A new space race is up and running, and it is happening in downtown Singapore, with global firms signing ever bigger deals to lock in office

A new space race is up and running, and it is happening in downtown Singapore, with global firms signing ever bigger deals to lock in office real estate in the face of an unprecedented squeeze.

And it is not just buildings under construction, like the Marina Bay Financial Centre (MBFC), but ones that are still little more than glints in developers’ eyes.

It is all a far cry from a few years ago, when rents were tumbling.

The shoe is on the other foot now, with rents for prime space - if any can be found - going through the roof.

Grade A office rents - the most coveted space in prime areas - rose nearly 23 per cent in the first quarter to $11.80 per sq ft (psf), according to data from Jones Lang LaSalle.

Indeed, rents are rising so fast there are concerns they could eventually affect costs to the point that firms limit their expansion here, said a market watcher.

It is also forcing major financial institutions to book ahead to reserve their spots in the limited number of buildings on the drawing board that offer the large, contiguous space they need.

Some are looking at space coming onstream in 2009 and beyond, consultants said.

‘It’s partly a result of Singapore’s positioning itself as a financial centre and partly the result of tight supply,’ said Jones Lang LaSalle’s regional director, head of markets, Mr Chris Archibold.

‘This will continue for the next year or so, for new buildings coming onstream in two to three years’ time,’ he said.

While phase one of the MBFC is not due for completion until early 2010, one third of its 1.62 million sq ft of office space has already been spoken for.

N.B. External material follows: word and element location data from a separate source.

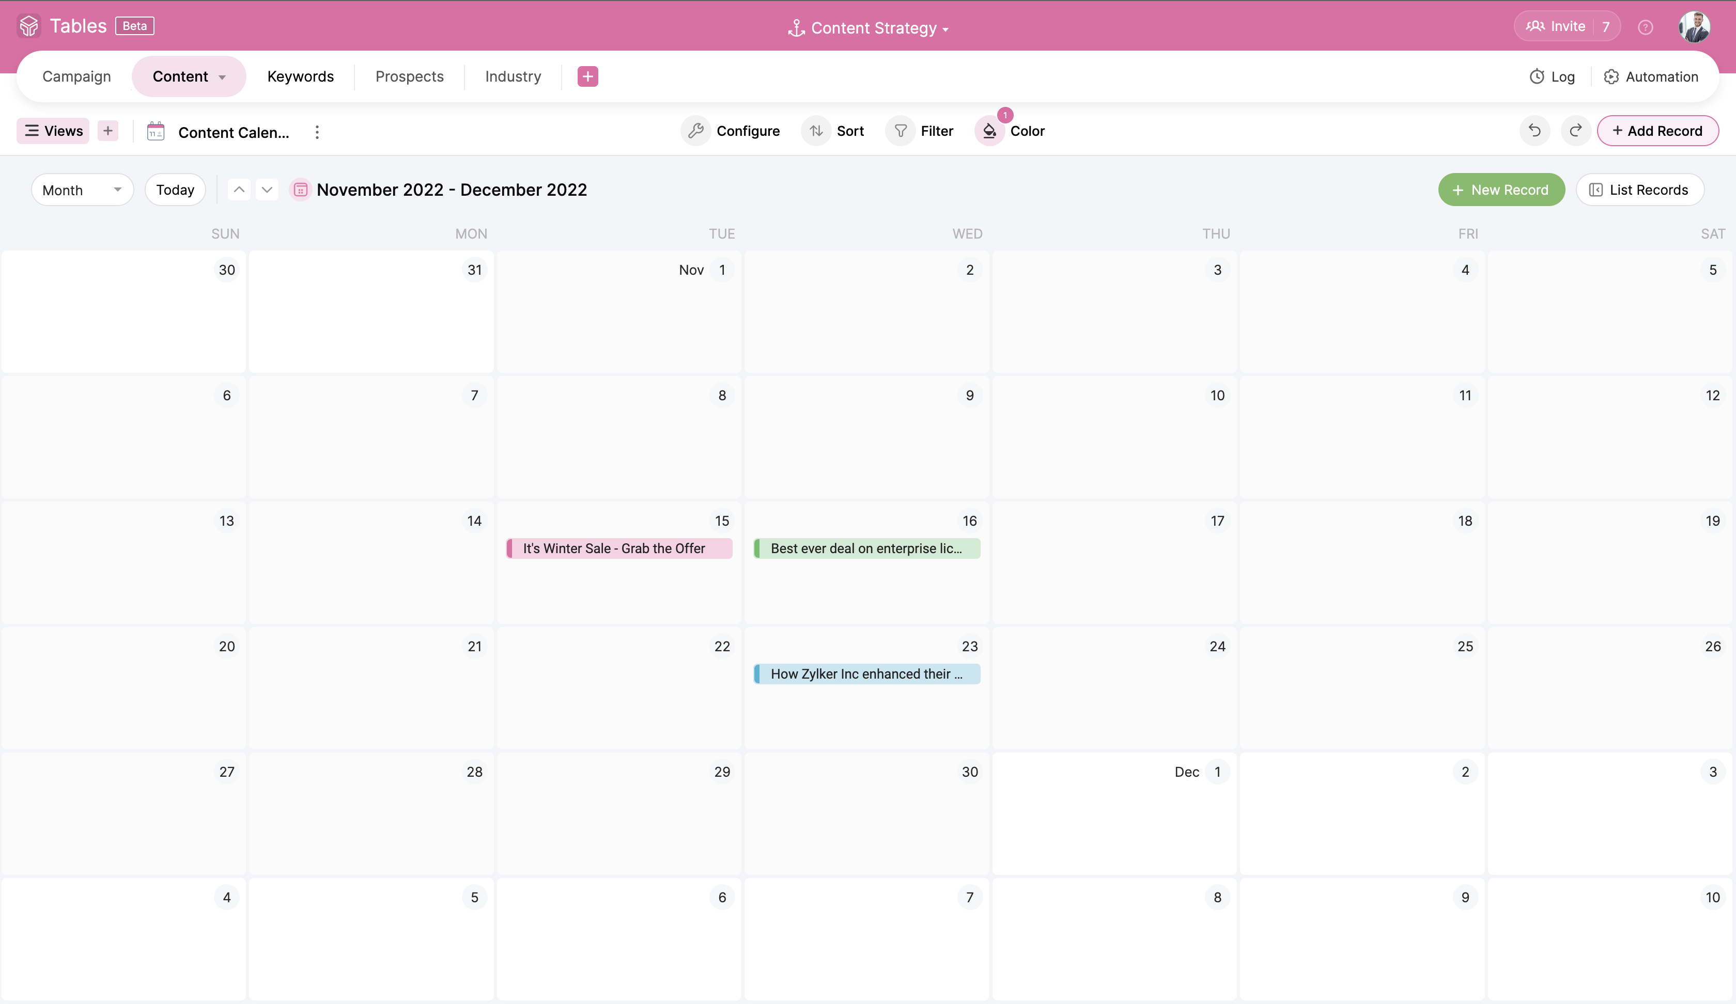
Task: Select the Campaign tab
Action: [x=76, y=76]
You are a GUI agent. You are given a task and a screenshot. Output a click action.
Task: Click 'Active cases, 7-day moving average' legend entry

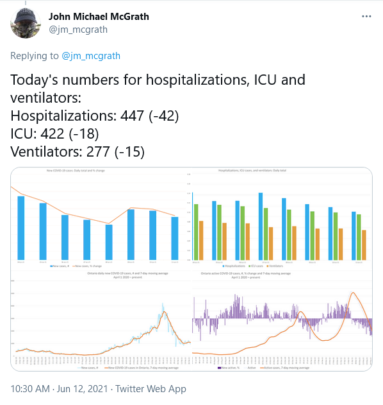pyautogui.click(x=285, y=368)
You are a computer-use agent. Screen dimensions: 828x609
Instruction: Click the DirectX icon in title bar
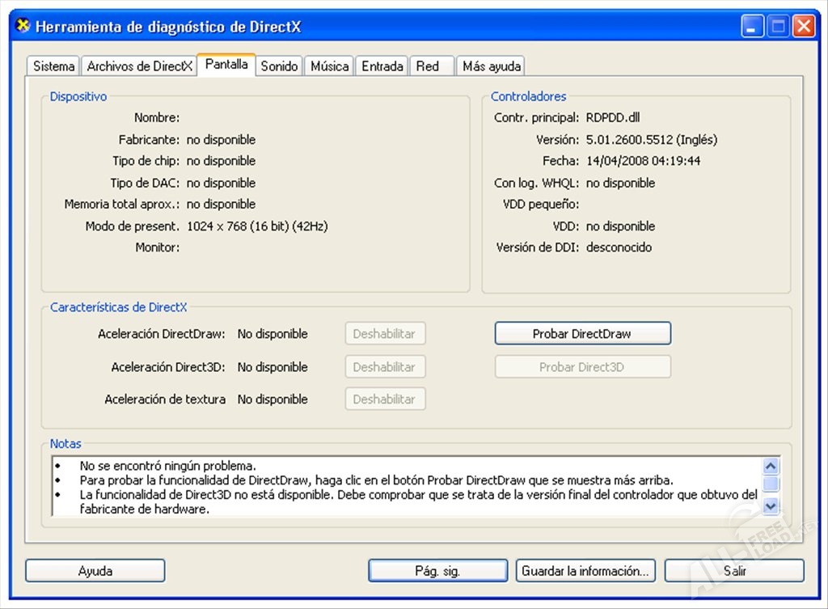click(x=23, y=26)
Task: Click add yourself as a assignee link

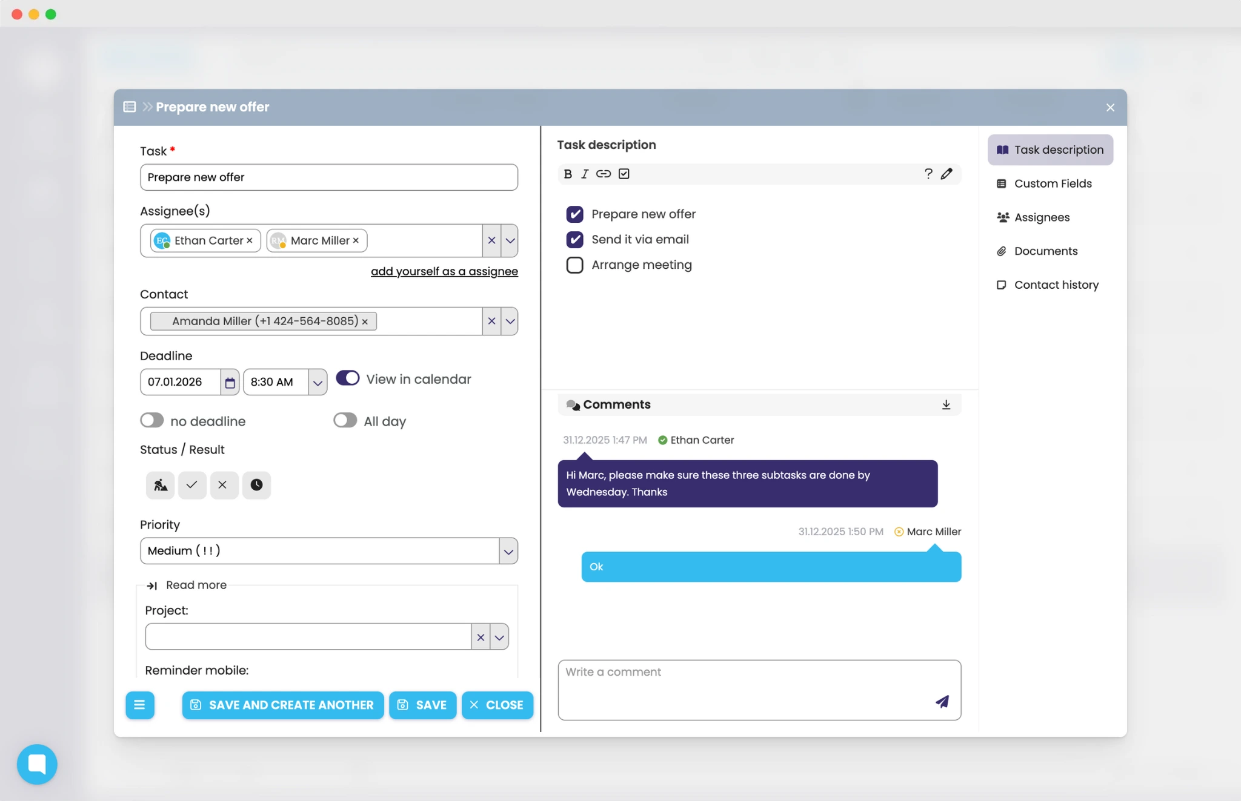Action: pos(444,272)
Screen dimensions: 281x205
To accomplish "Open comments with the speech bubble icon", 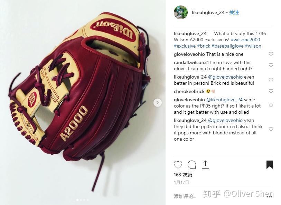I will tap(192, 165).
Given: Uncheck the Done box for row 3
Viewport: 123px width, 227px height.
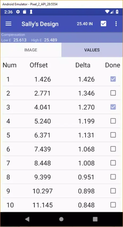Looking at the screenshot, I should (x=113, y=107).
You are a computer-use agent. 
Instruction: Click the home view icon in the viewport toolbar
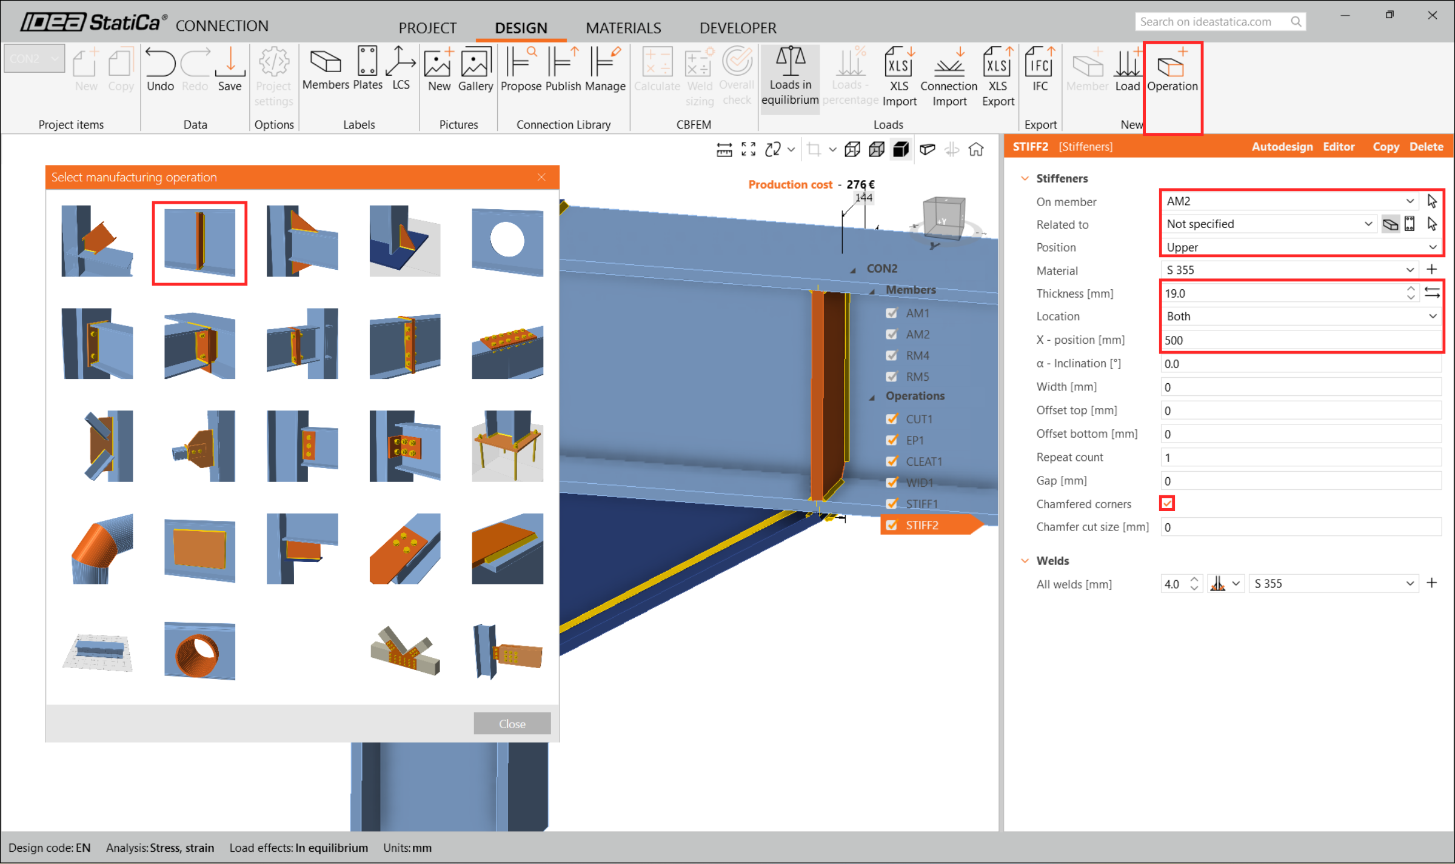click(976, 149)
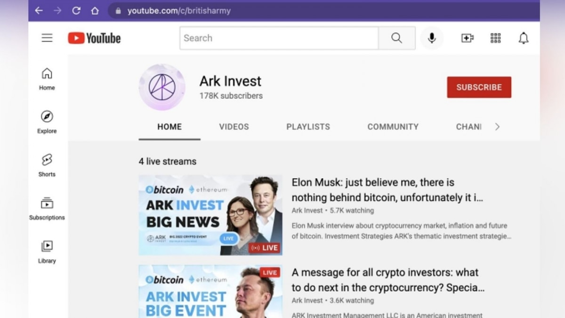Switch to the Videos tab
The width and height of the screenshot is (565, 318).
pyautogui.click(x=234, y=127)
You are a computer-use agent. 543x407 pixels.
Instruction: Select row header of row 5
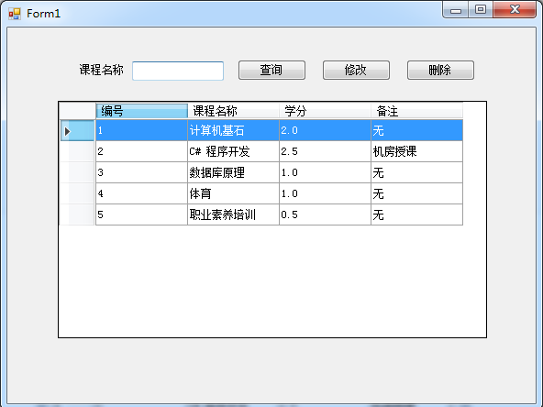point(77,215)
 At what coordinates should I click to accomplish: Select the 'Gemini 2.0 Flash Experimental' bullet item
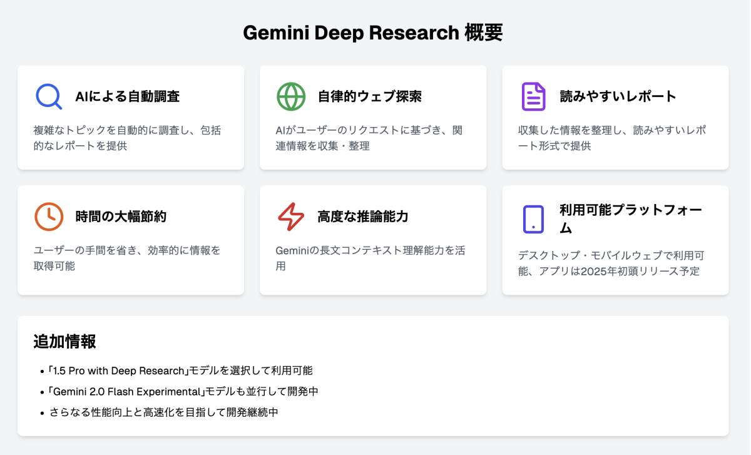point(187,391)
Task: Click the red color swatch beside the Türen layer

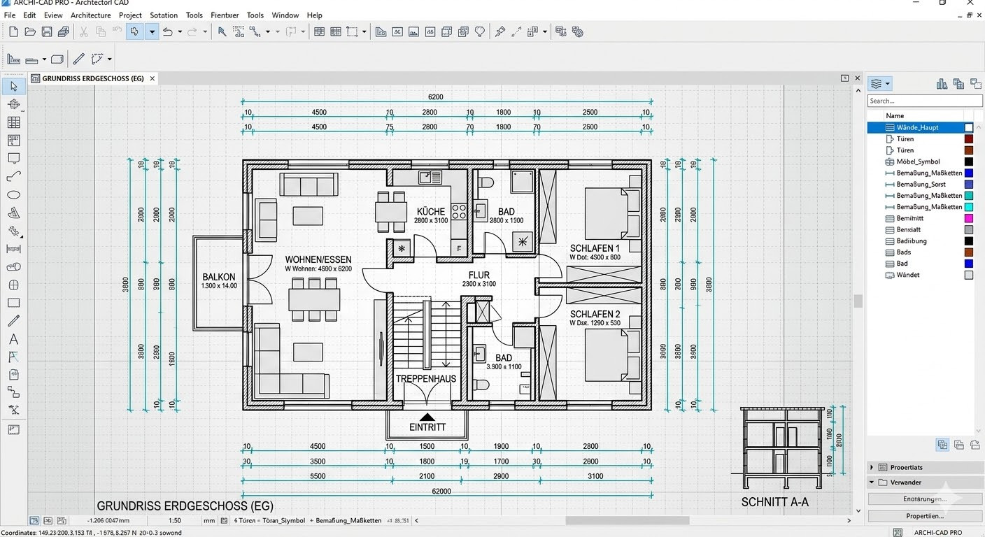Action: (x=968, y=138)
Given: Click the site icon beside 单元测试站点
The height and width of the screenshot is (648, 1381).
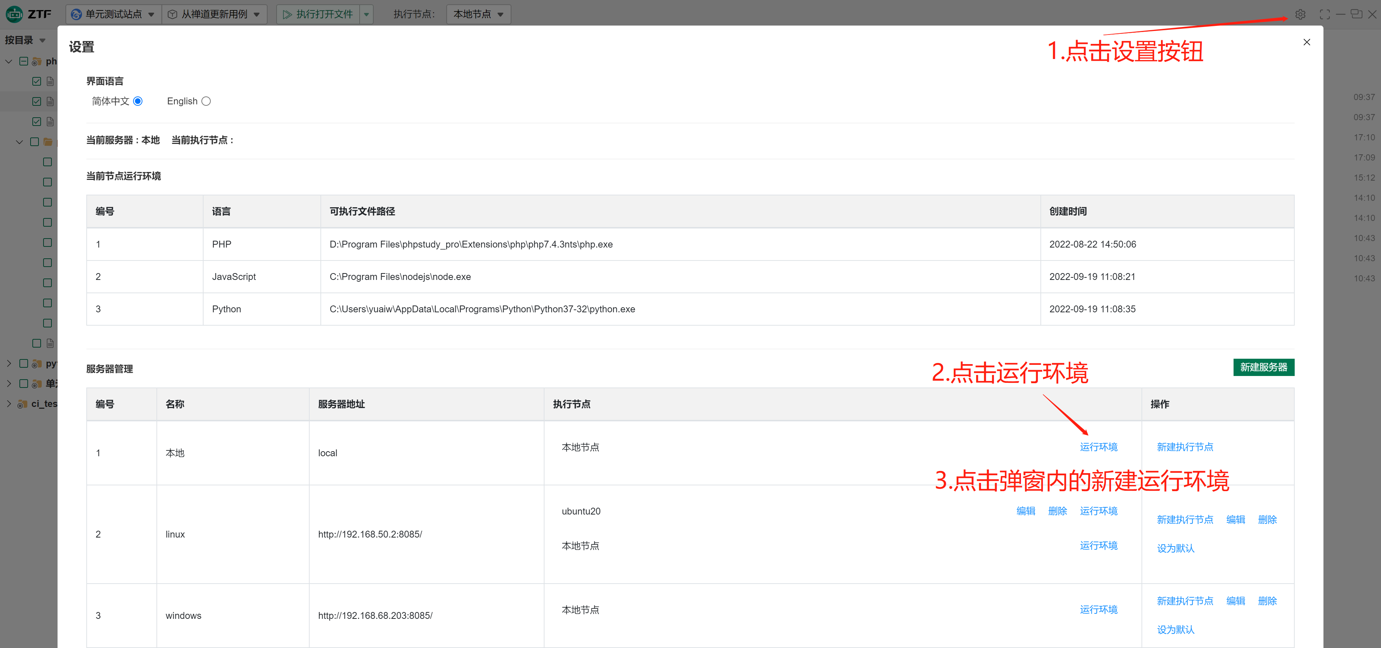Looking at the screenshot, I should pyautogui.click(x=77, y=14).
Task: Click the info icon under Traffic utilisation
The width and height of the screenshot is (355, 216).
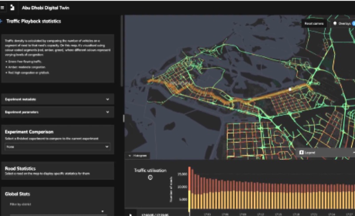Action: pyautogui.click(x=150, y=178)
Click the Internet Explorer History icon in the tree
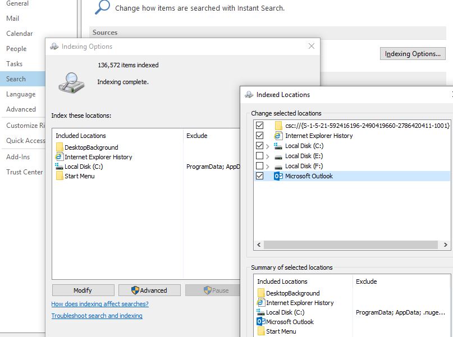The image size is (453, 337). [x=278, y=136]
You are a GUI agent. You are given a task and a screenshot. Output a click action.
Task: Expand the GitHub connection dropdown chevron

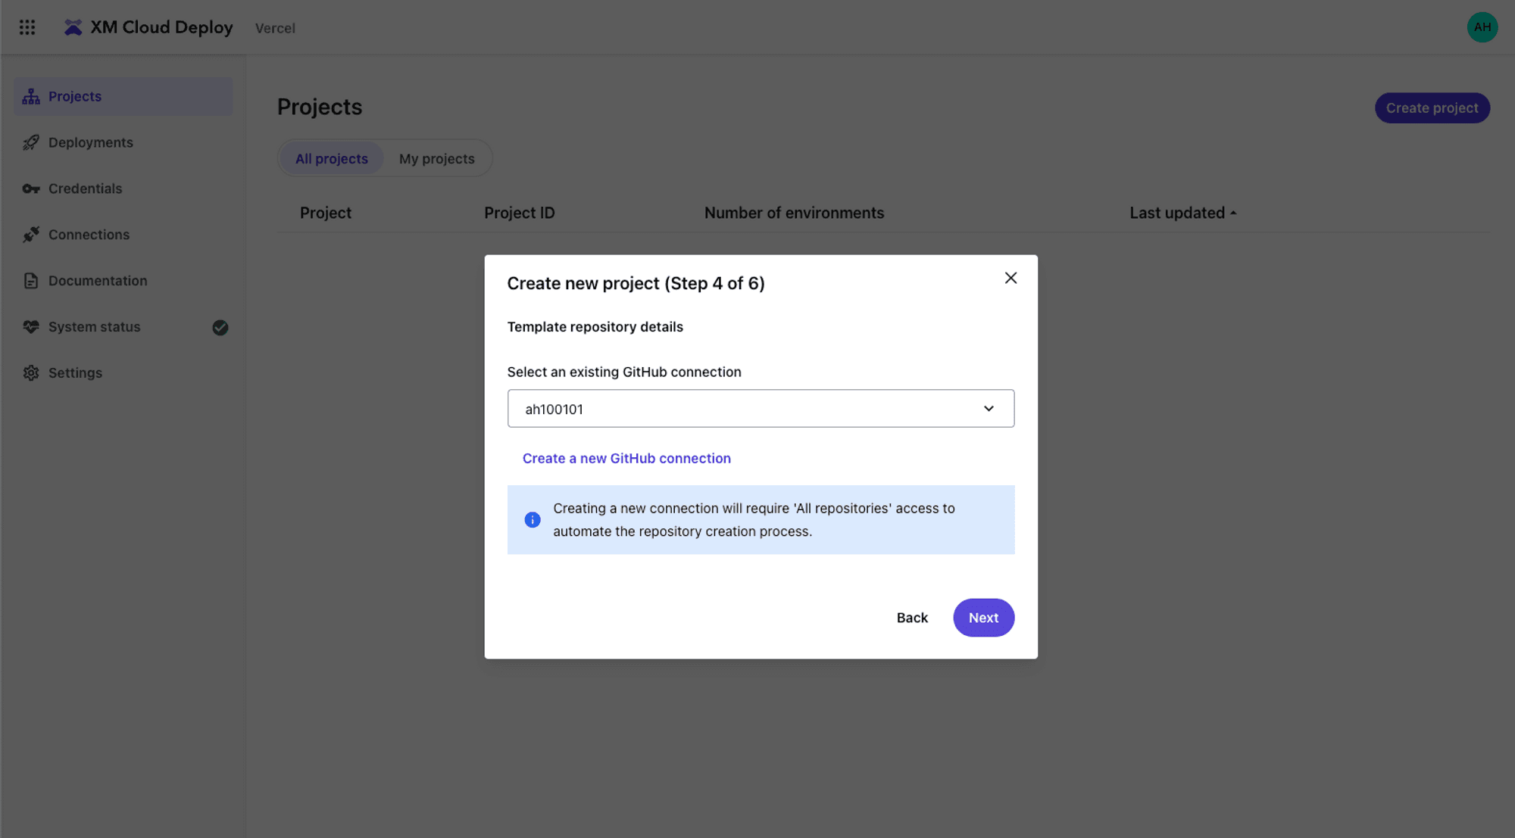point(989,409)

Standard Chartered Bank pulled off a coup this week by tying up 24 floors of phase one in a 12-year lease.

The supply squeeze has prompted market players and the Government to release more space, but much has already been snapped up.

The Merrill Lynch Harbourfront building, which will be ready in 2008, was fully taken up by late last year.

Other financial institutions such as Citigroup and Credit Suisse could all be looking for more space, said market watchers.

On-going redevelopment of several buildings, such as Overseas Union House, Straits Trading Building, 71 Robinson Road and the Asia Chambers Building, has added to the pressure on supply.

But that has not stopped some firms from trying to lock up space when the buildings come back onto the market after 2009.

In 2010, Harbourfront offices will provide more space while Ocean Building - if it is turned into offices - could yield 832,000 sq ft by 2011.

Rental rises will ease as supply lifts over a three- to five-year horizon, said CB Richard Ellis executive director Moray Armstrong.

Hongkong Land, part of the group developing the MBFC, has increased the amount of office space at the centre to meet increased demand.

Mr Robert Garman, its director of commercial property, South Asia, said about 3.5 million sq ft out of the 4.72 million sq ft area of the entire MBFC will be offices, he said.

Mr Garman said talks are on-going with several parties to lease a further 1 million sq ft of space in phase one. The deals are likely to be signed within a year, yet the building will not be completed until 2010.

Phase one of MBFC has two office towers and a fully-sold residential tower.